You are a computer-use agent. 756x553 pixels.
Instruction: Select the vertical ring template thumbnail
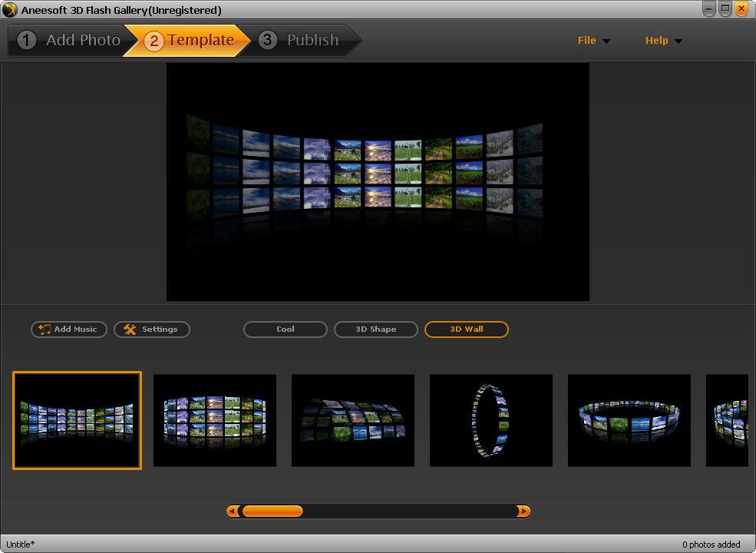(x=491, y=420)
---
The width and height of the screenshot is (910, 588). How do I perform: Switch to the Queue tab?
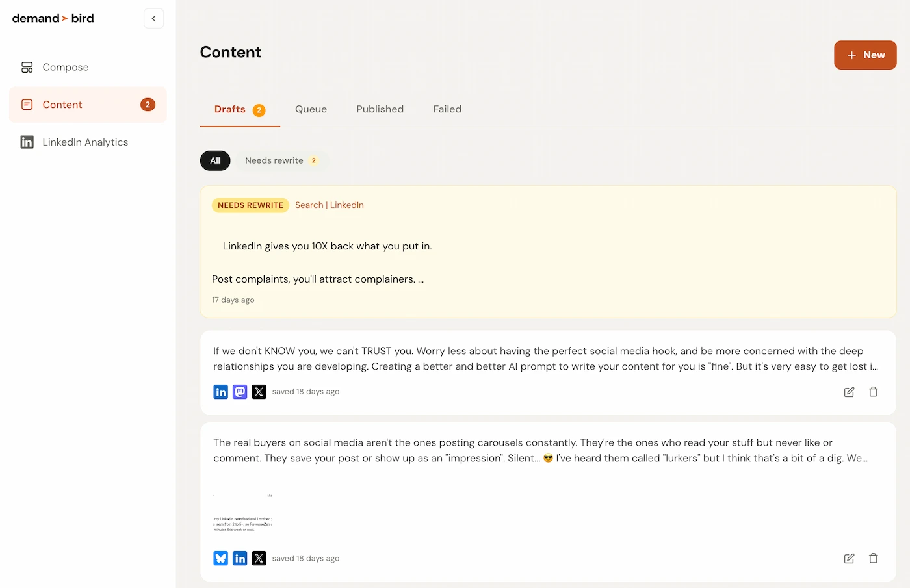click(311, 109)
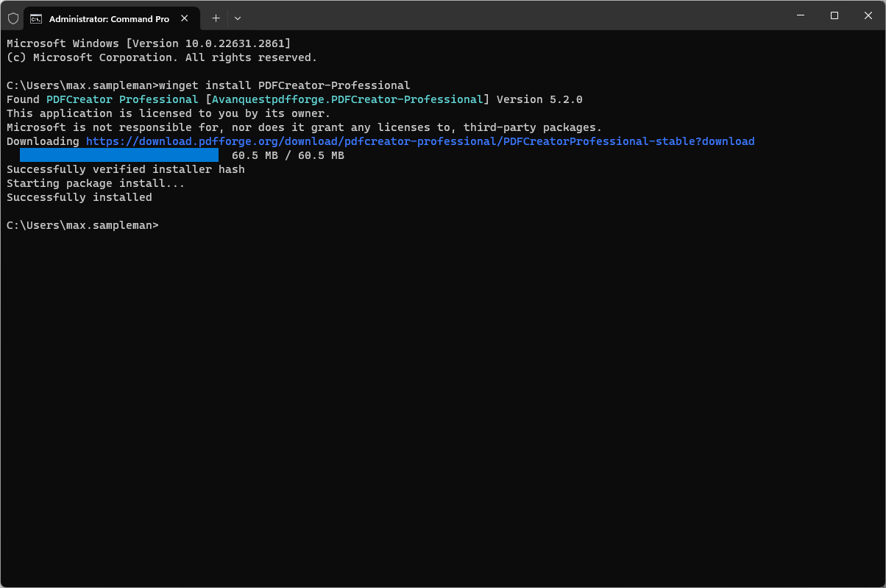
* * *
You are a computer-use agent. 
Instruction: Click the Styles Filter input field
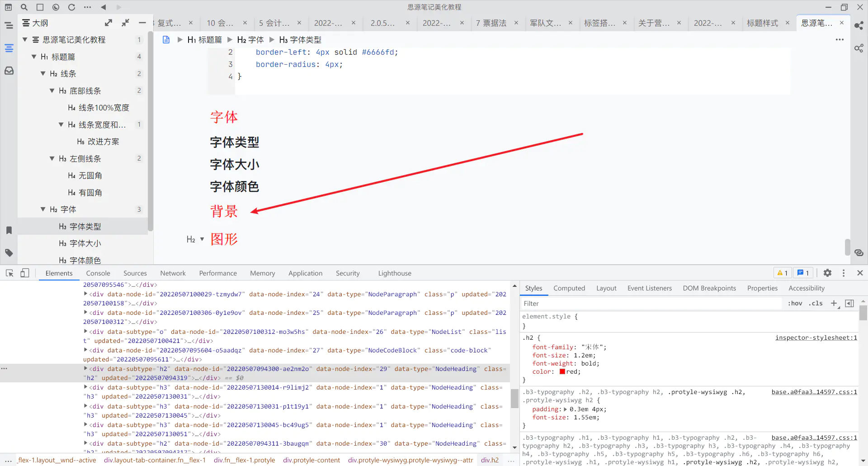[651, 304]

What is expected. How many of the lines in the records include the word "computer"? Only the number should be given.

Reply. 2